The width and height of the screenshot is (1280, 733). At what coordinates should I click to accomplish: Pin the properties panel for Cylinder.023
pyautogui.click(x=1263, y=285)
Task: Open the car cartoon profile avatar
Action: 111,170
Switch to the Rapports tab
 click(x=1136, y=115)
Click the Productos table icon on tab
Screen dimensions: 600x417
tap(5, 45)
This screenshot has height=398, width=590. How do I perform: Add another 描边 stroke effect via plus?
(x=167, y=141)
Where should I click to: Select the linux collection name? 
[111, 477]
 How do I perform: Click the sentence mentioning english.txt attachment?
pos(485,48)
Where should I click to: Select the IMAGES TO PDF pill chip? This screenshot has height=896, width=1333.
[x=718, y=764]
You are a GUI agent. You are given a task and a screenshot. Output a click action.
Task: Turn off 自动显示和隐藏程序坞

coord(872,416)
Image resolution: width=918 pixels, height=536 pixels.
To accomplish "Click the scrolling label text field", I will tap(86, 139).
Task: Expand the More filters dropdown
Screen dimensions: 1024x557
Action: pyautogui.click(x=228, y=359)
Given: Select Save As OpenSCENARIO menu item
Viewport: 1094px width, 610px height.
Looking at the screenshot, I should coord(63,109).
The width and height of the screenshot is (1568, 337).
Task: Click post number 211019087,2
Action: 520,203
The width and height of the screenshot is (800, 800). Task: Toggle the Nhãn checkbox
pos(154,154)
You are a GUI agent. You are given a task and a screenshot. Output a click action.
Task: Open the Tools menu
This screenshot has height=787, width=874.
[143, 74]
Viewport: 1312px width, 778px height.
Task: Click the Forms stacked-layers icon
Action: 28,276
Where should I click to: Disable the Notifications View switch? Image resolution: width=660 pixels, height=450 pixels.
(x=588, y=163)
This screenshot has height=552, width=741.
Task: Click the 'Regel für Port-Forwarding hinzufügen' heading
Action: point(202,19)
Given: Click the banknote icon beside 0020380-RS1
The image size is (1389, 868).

- - - -

#### Activity
Look for the word "menu" in every line of the listing and copy the lines that have it.

#### Response to the task
Given: Select Save As OpenSCENARIO menu item
Task: Open the Tools menu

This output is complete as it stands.